Coraline saiu do seu estúdio. Foi para a sala de visitas, até a velha porta e empurrou,
sacudiu e bateu nela. Não, estava bem trancada e a outra mãe tinha a chave.
Olhou ao redor da sala. Parecia-lhe tão familiar — era isso o que a tornava tão estranha.
Tudo era exatamente como ela se lembrava: havia todo o mobiliário de sua avó, com cheiro
estranho, havia a pintura da bandeja de frutas (um cacho de uvas, duas ameixas, um pêssego e
uma maçã) pendurada na parede, havia a mesa de madeira baixa com os pés de leão e a lareira
vazia que parecia sugar o calor da sala.
Mas, havia algo mais, algo que ela não se lembrava de ter visto antes. Uma bola de vidro sobre o console da lareira.
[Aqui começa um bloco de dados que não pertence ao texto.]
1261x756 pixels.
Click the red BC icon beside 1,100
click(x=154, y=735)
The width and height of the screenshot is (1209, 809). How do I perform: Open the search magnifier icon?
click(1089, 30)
Foi até a lareira, ficou na ponta dos pés, ergueu a bola e a abaixou. Era um globo de neve
com duas pessoas pequenas dentro dele. Coraline balançou-o e a neve pôs-se a flutuar, uma
neve branca que brilhava ao escorregar pela água.
Então, recolocou o globo de neve sobre o console e continuou a procurar por seus
verdadeiros pais e por uma saída.
Saiu do apartamento. Passou em frente à porta com as luzes piscando, atrás da qual as
outras senhoritas Spink e Forcible apresentavam eternamente seu show, e dirigiu-se para o
bosque.
De onde Coraline vinha, quando se ultrapassava o grupo de árvores, avistavam-se apenas
a campina e a velha quadra de tênis. Nesse lugar, o bosque ia até mais longe e as árvores
ficavam cada vez mais brutas e menos parecidas com árvores à medida que se avançava.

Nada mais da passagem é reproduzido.